### PROBLEM STATEMENT
From the listing below, reproduce word for word the part that opens with the line containing "noviembre 2024 (1261, 1174)" and closes with the line containing "[Menú Nochevieja 2024] (1260, 726)"; reproduce nothing else.

### DATA FOR THIS TASK
►
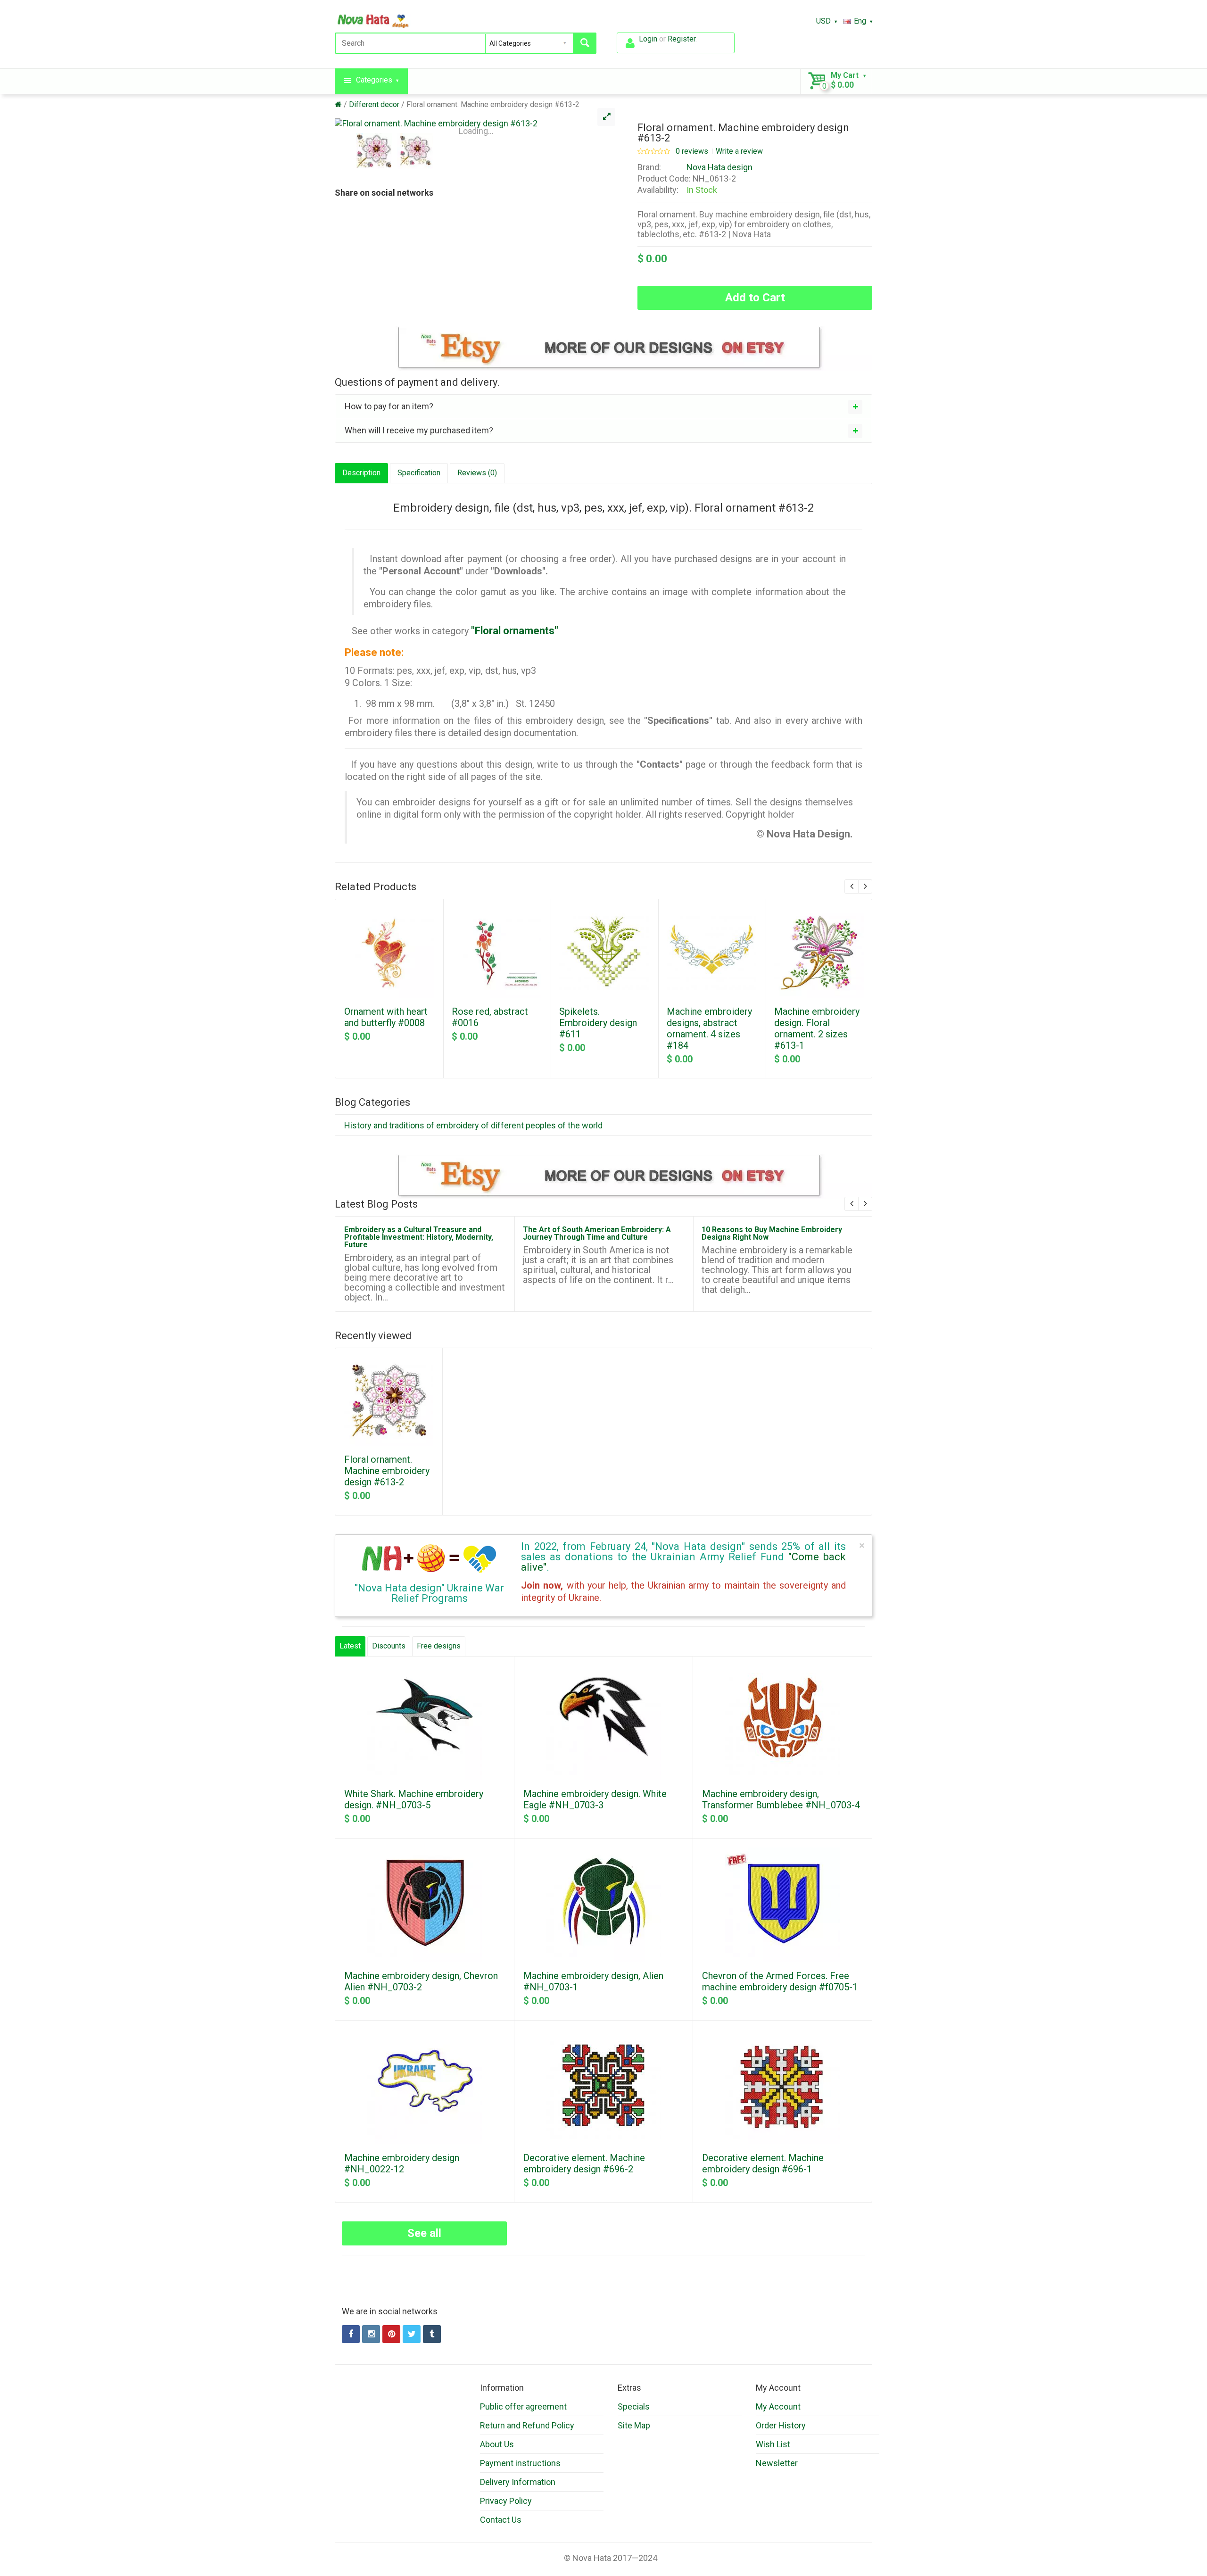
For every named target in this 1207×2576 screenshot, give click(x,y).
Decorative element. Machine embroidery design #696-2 (584, 2163)
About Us (497, 2444)
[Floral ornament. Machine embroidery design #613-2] (476, 123)
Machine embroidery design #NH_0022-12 (401, 2163)
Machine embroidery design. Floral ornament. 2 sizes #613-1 (817, 1028)
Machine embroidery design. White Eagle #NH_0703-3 (595, 1799)
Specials (634, 2406)
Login (648, 38)
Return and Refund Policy (527, 2425)
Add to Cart (755, 297)
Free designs (439, 1645)
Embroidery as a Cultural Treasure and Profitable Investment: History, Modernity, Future (418, 1237)
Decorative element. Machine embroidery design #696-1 (763, 2163)
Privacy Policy (506, 2501)
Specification (418, 472)
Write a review (739, 151)
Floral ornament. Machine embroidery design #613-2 (492, 104)
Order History (781, 2425)
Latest (350, 1645)
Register (681, 38)
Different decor (374, 104)
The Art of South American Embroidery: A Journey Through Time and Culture (597, 1233)
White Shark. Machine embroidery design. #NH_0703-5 (413, 1799)
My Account (778, 2406)
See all (424, 2233)
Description (361, 472)
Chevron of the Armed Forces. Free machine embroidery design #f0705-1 (780, 1981)
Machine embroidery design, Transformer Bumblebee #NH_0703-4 (781, 1799)
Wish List (773, 2444)
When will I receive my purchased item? (419, 430)
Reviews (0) (477, 472)
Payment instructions (520, 2463)
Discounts (388, 1645)
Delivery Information (517, 2482)
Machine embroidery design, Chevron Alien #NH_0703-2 (421, 1981)
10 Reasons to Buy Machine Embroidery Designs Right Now (772, 1233)
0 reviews (692, 151)
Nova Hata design (719, 167)
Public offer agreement (523, 2406)
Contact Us (500, 2520)
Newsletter (777, 2463)
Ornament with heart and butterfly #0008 (386, 1017)
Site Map (634, 2425)
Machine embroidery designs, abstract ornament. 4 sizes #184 (709, 1028)
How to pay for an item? (389, 406)
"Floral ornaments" (514, 631)
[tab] (603, 406)
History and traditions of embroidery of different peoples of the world (473, 1125)
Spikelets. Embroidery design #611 (598, 1023)
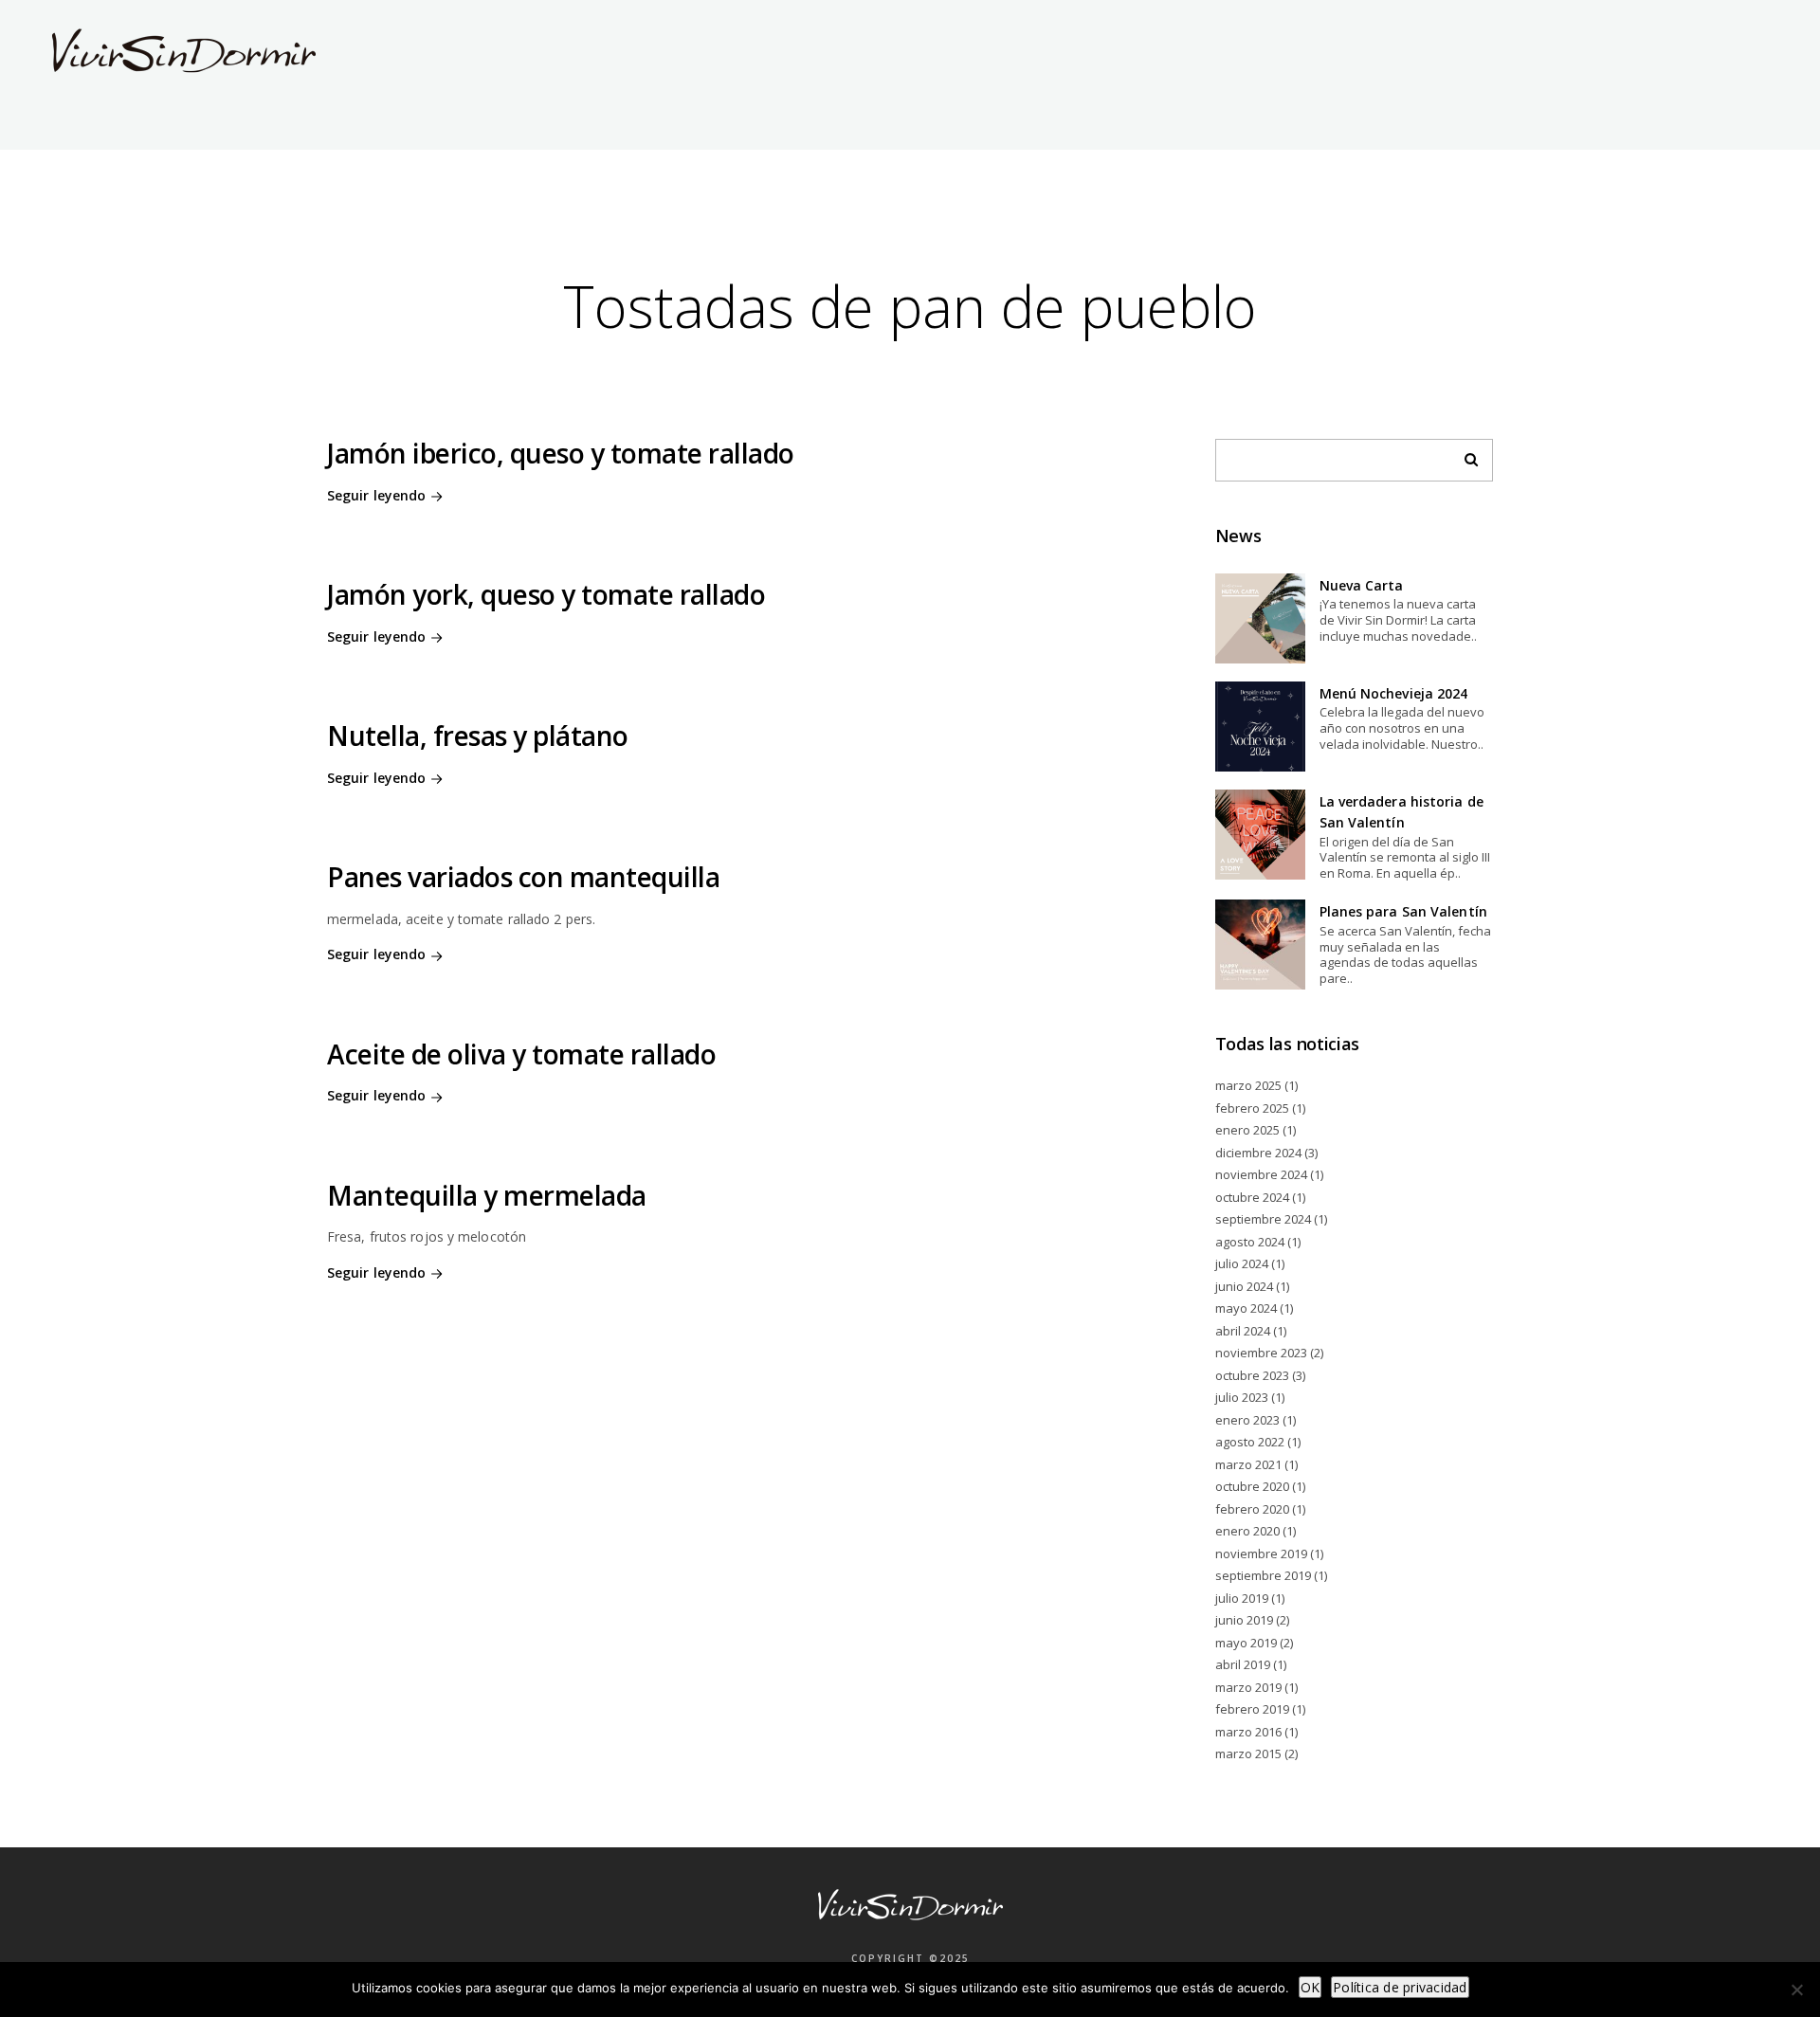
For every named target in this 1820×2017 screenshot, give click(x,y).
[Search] (1464, 455)
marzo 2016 (1248, 1731)
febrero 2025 (1252, 1108)
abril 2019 (1242, 1664)
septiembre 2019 (1263, 1575)
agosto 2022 (1249, 1441)
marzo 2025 (1248, 1085)
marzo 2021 (1248, 1464)
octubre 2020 (1252, 1486)
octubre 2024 (1252, 1197)
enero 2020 (1247, 1530)
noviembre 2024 (1261, 1174)
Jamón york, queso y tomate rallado (546, 594)
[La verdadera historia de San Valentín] (1260, 835)
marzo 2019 (1248, 1687)
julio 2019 (1241, 1598)
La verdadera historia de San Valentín (1401, 811)
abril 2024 (1242, 1330)
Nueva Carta (1362, 585)
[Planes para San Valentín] (1260, 944)
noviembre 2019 (1261, 1553)
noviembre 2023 (1261, 1352)
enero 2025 (1247, 1129)
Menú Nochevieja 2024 (1394, 693)
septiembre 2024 (1263, 1218)
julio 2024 (1241, 1263)
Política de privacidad (1400, 1987)
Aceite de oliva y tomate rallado (521, 1054)
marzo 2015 (1248, 1753)
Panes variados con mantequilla (523, 877)
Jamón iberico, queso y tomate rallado (560, 453)
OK (1310, 1987)
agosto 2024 (1249, 1241)
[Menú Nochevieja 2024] (1260, 726)
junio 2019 (1244, 1619)
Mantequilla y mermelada (486, 1195)
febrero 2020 (1252, 1508)
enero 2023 (1247, 1419)
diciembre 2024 (1258, 1152)
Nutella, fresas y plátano (477, 736)
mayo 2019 (1246, 1642)
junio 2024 (1244, 1286)
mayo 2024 (1246, 1308)
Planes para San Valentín (1403, 911)
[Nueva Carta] (1260, 618)
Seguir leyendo (376, 495)
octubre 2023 (1252, 1375)
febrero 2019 (1252, 1708)
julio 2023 (1241, 1397)
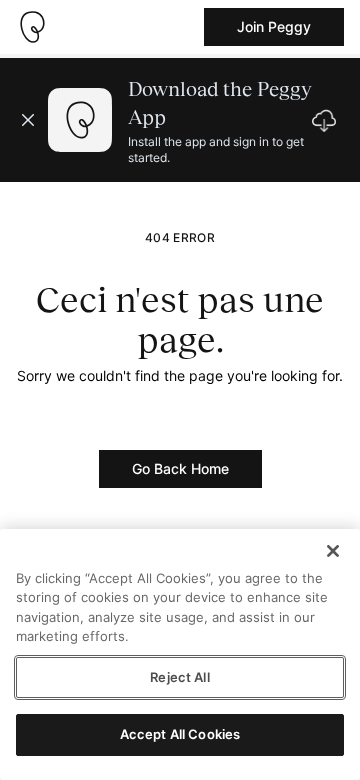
◄
### OUTPUT OF THE TASK
noviembre 2024 (1261, 1174)
Jamón york, queso y tomate rallado (546, 594)
[La verdadera historia de San Valentín] (1260, 835)
marzo 2019 (1248, 1687)
julio 2019 (1241, 1598)
La verdadera historia de San Valentín (1401, 811)
abril 2024 (1242, 1330)
Nueva Carta (1362, 585)
[Planes para San Valentín] (1260, 944)
noviembre 2019 (1261, 1553)
noviembre 2023 (1261, 1352)
enero 2025 (1247, 1129)
Menú Nochevieja 2024 (1394, 693)
septiembre 2024 (1263, 1218)
julio 2024 (1241, 1263)
Política de privacidad (1400, 1987)
Aceite de oliva y tomate rallado (521, 1054)
marzo 2015 (1248, 1753)
Panes variados con mantequilla (523, 877)
Jamón iberico, queso y tomate rallado (560, 453)
OK (1310, 1987)
agosto 2024 (1249, 1241)
[Menú Nochevieja 2024] (1260, 726)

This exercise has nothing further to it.